The stability of a prosthetic implant is crucial to avoid aseptic loosening and implant failure [38, 39]. Final implant stability is reached in two steps [40]. Primary stability depends on the relative micromovement between the bone and the implant induced by the physiological joint loading [41]. Implant positioning, surgical technique, and bone quality can influence primary stability [42]. Secondary stability is given by the osseointegration process [43]. Osseointegration guarantees the proper anchorage of the implant to the bony tissue [44]. The first radiographic signs of osseointegration are visible three months after surgery [45]. The process of osseointegration of HPCO implants is faster than titanium implants [12, 14]. A meta-analysis on 21,000 total knee arthroplasties demonstrated a statistically significant association between early migration of tibial components and late revision for aseptic loosening [46]. Strait et al. [47] investigated the early mobilisation of the implant in 158 cementless THA. Early mobilisation, up to two years postoperatively was a risk factor for aseptic loosening. The faster secondary stability is reached, the lower the rate of early mobilisation of the implant. BMP-2 implants showed the highest osseointegration potential after 12 weeks [47], but longer follow-up studies are needed.

Our results confirm that biological augmentation of ceramic implants promotes osseointegration. At present, few studies analyse the in vivo interactions between bone tissue and HPOC implants, and our results must be confirmed by further studies on a larger population with longer follow-up.

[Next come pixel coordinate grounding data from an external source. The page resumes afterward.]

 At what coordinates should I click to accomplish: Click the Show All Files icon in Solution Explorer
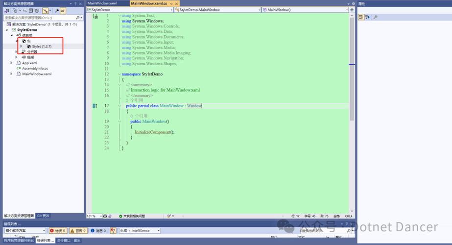tap(37, 11)
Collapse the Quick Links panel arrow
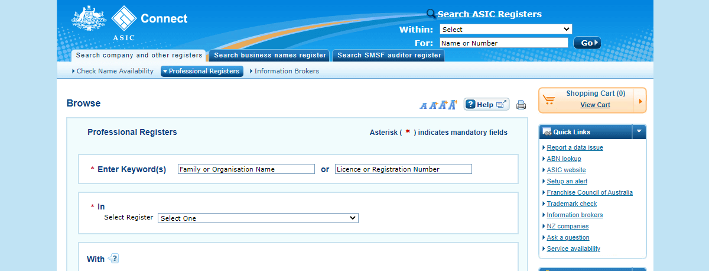 (639, 131)
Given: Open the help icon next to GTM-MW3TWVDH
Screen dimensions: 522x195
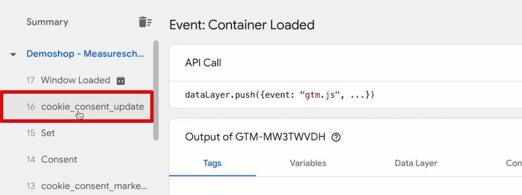Looking at the screenshot, I should point(336,137).

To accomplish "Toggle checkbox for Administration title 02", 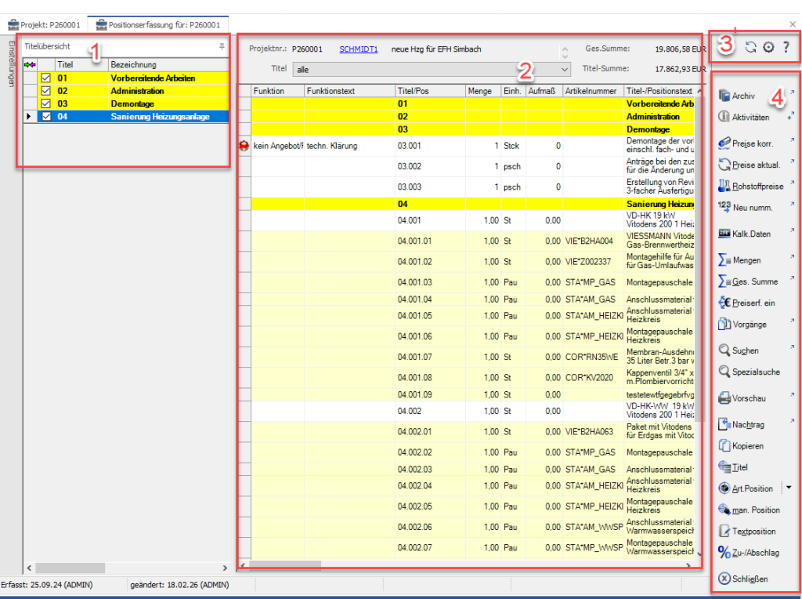I will (x=45, y=91).
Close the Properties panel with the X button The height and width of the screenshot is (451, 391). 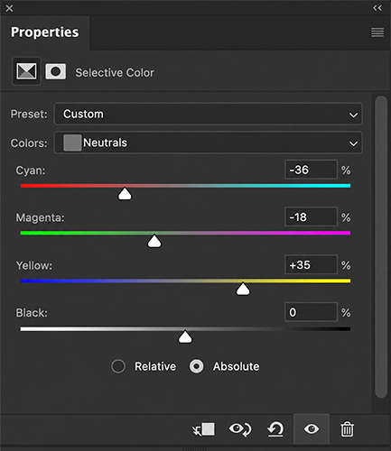pos(9,8)
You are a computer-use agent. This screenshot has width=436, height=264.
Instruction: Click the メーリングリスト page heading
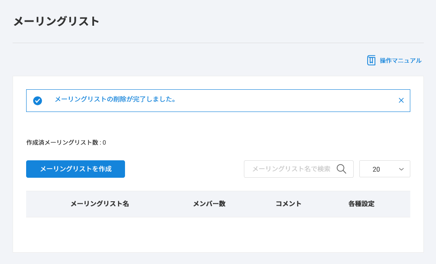click(57, 21)
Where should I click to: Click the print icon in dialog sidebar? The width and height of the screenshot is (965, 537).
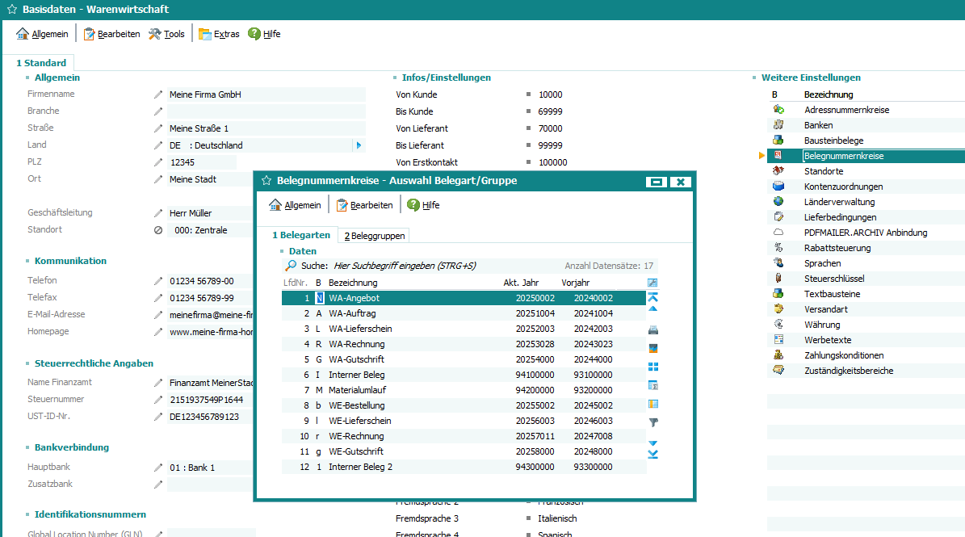click(653, 329)
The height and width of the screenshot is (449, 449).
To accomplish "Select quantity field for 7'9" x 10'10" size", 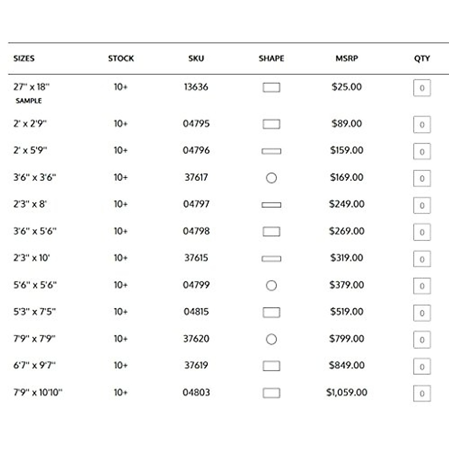I will (x=422, y=394).
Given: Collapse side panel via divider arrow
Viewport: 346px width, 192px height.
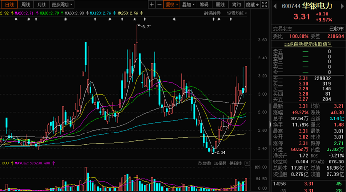Looking at the screenshot, I should 270,125.
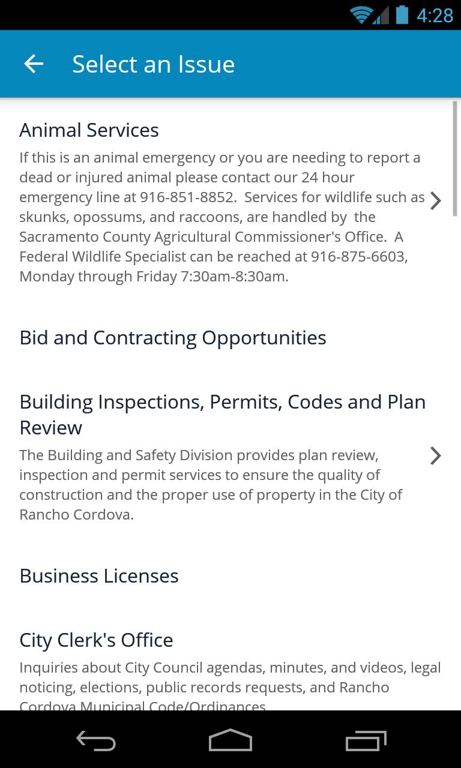Select Bid and Contracting Opportunities

[x=173, y=338]
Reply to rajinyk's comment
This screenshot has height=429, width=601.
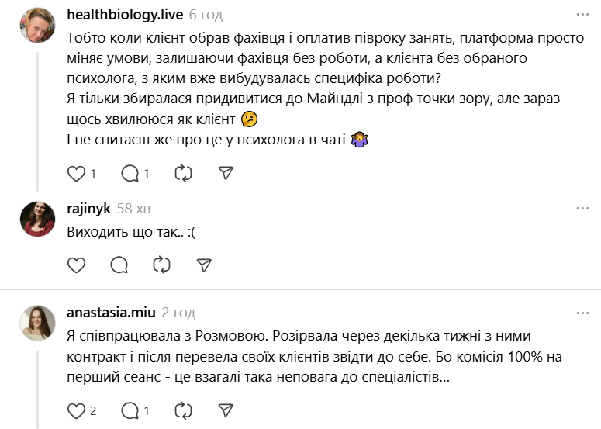(119, 265)
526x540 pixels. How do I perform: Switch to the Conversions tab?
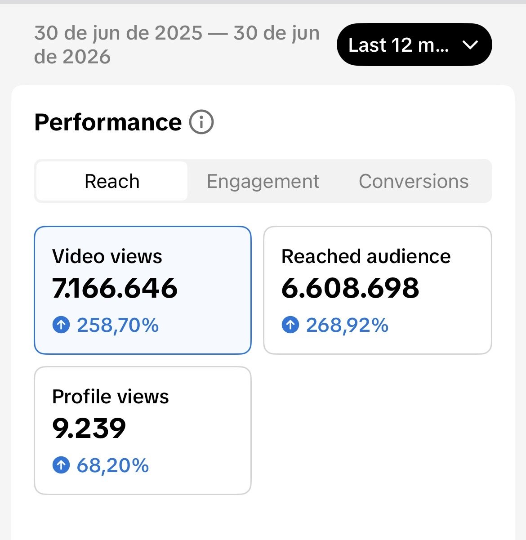(414, 181)
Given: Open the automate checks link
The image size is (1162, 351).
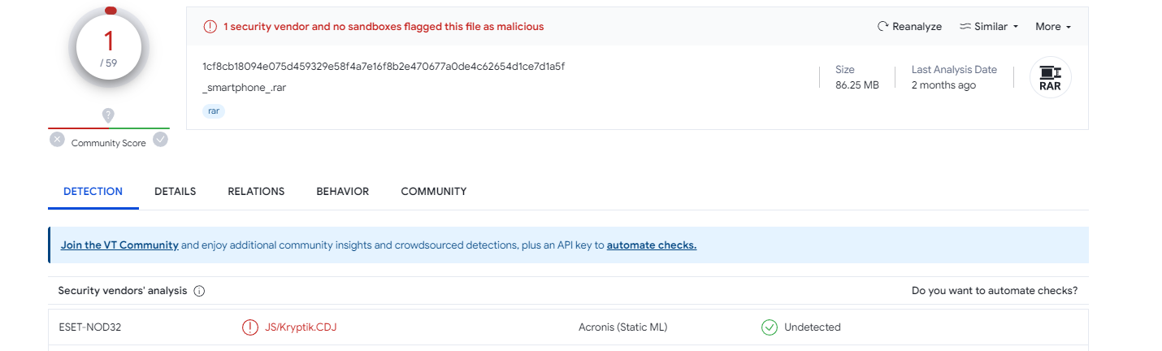Looking at the screenshot, I should 652,245.
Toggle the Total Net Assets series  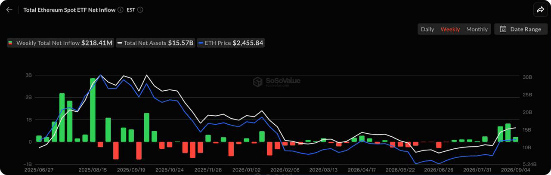[x=155, y=43]
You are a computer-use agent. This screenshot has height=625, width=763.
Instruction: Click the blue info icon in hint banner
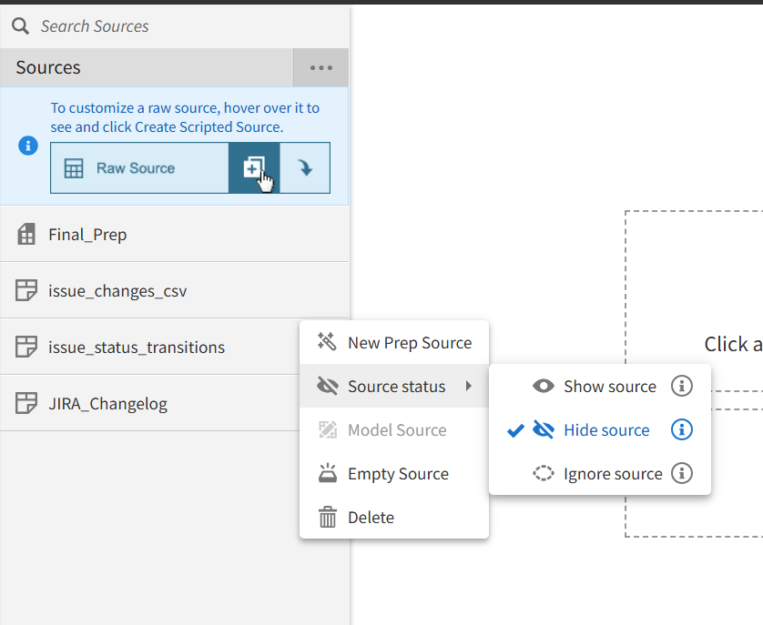click(x=28, y=146)
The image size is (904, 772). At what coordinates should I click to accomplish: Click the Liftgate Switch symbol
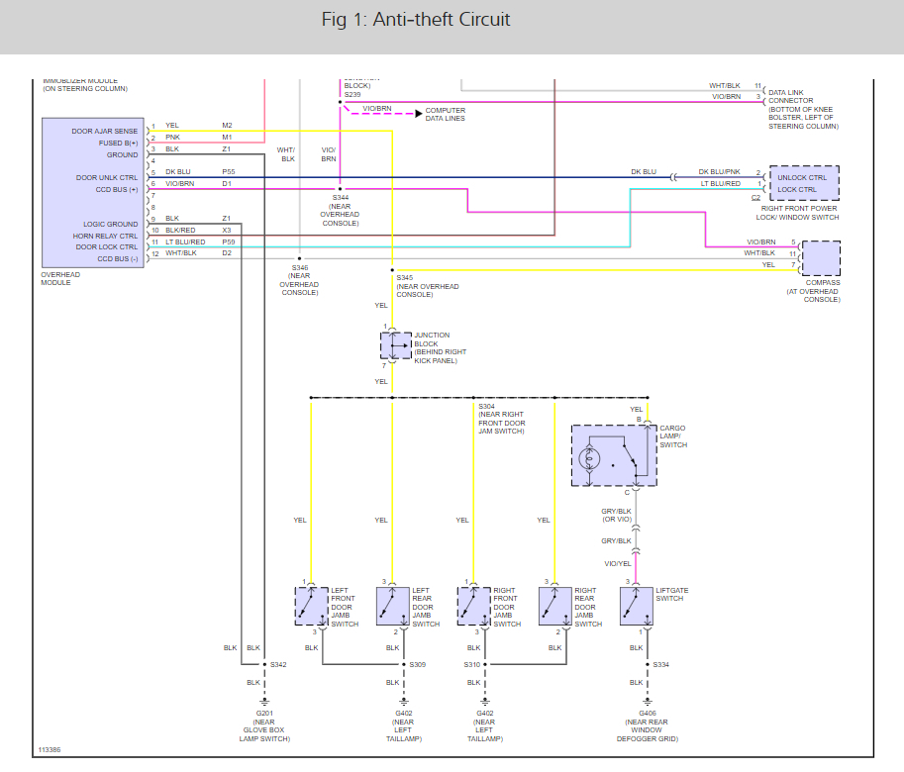coord(637,606)
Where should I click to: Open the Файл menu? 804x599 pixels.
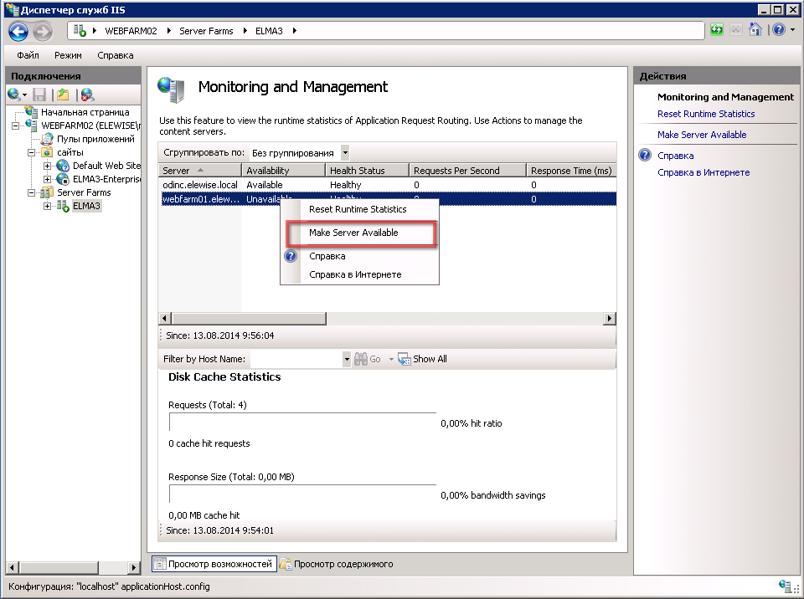point(28,55)
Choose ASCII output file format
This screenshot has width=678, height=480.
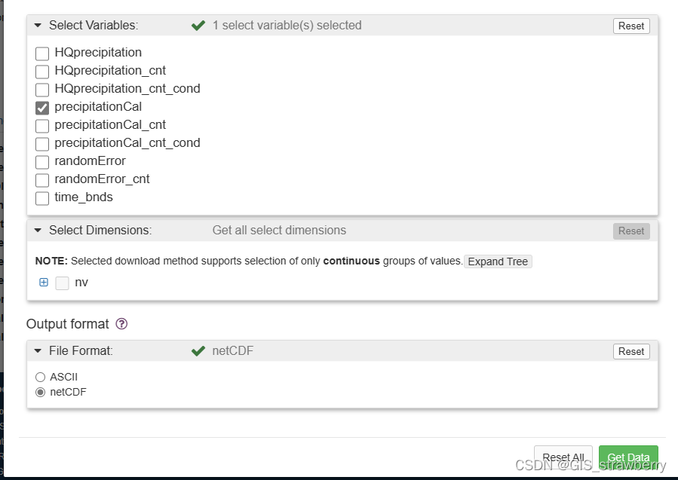point(41,377)
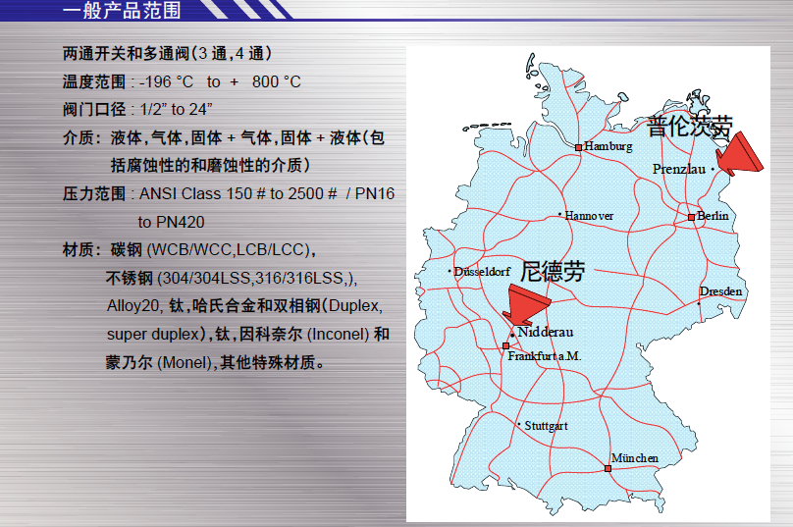Click the München square city marker
The image size is (793, 527).
click(608, 469)
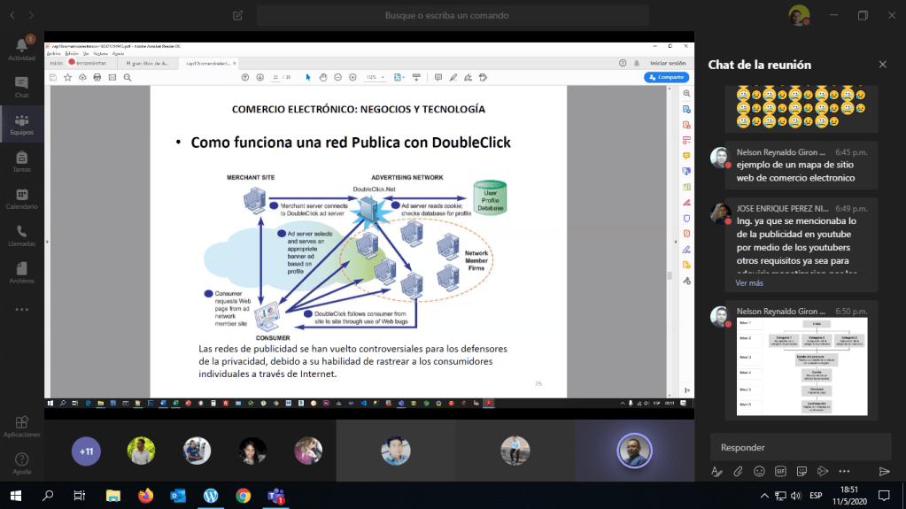Expand more compose options ellipsis
906x509 pixels.
(844, 471)
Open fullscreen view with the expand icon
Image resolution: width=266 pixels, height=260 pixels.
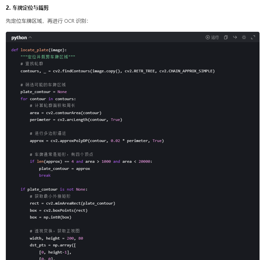click(x=253, y=37)
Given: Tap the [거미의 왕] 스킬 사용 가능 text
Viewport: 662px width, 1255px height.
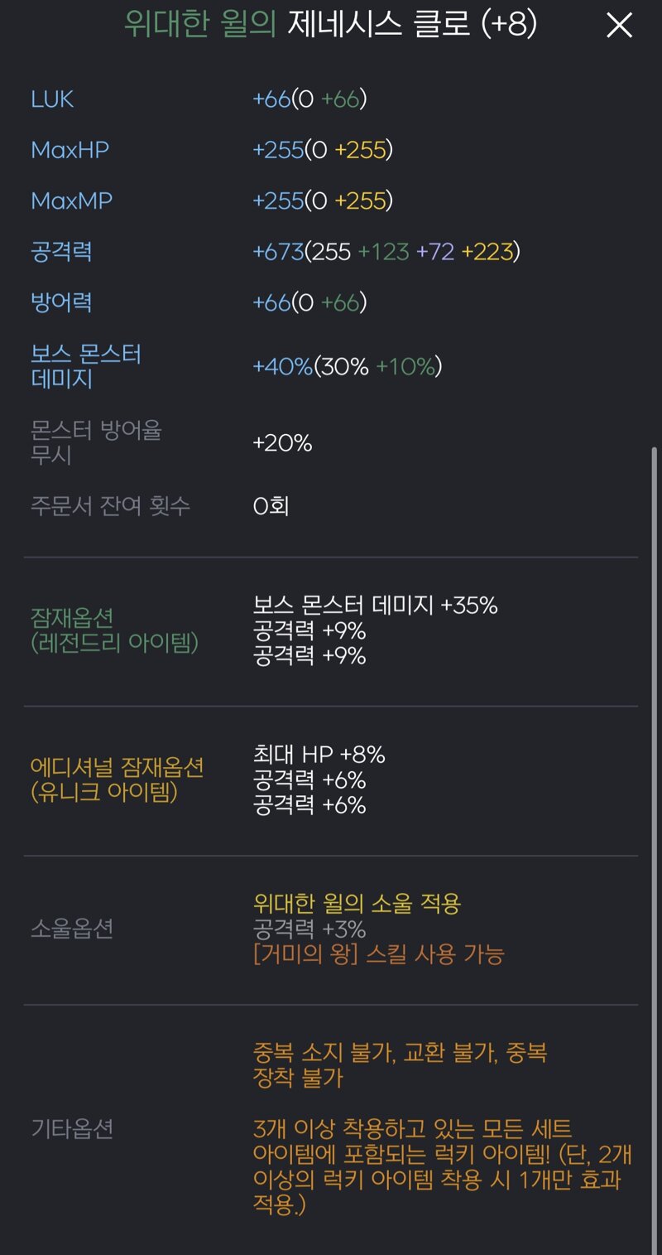Looking at the screenshot, I should click(x=379, y=954).
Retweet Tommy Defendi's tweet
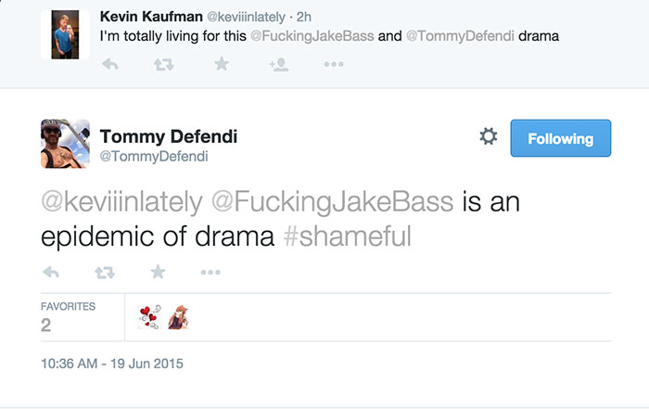Image resolution: width=649 pixels, height=409 pixels. [x=105, y=272]
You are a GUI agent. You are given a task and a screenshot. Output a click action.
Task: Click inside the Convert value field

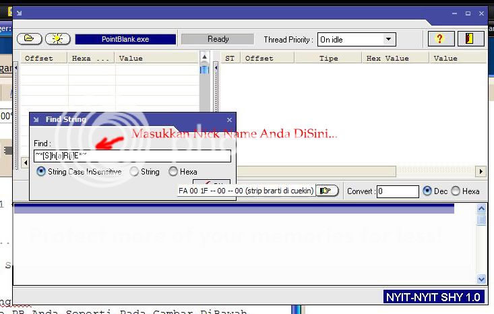click(397, 191)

This study has some limitations. Firstly, animal models do not fully translate to human models. Differences exist in biological processes, functional anatomy, and mechanical loads that the human body must tolerate. All these can significantly affect the osseointegration process. Nevertheless, the rabbit model is reproducible, easy to handle, and cost-effective. The stability of the implant was not tested biomechanically, and the biomechanical characteristics of the newly formed bone were not investigated. The follow-up was limited to 6 and 12 weeks. According to the ANOVA, at 6 weeks all three groups were similar in BV/TV and trabecular thickness; however, small variability was evident, and whether this might influence the results at 12 weeks is unknown. Moreover, understanding the progression of new cancellous bone formation after 12 weeks on these functionalised HPOC surfaces can be of clinical benefit. Future studies should compare the performance of these functionalised HPOCs with standard materials used in arthroplasty (e.g. titanium).

Conclusion

Sinalised HPOC in isolation or functionalised with BMP-2 or RGD promote in vivo osteointegration. The sinalised HOPC functionalised with BMP-2 demonstrated the greatest osseointegration.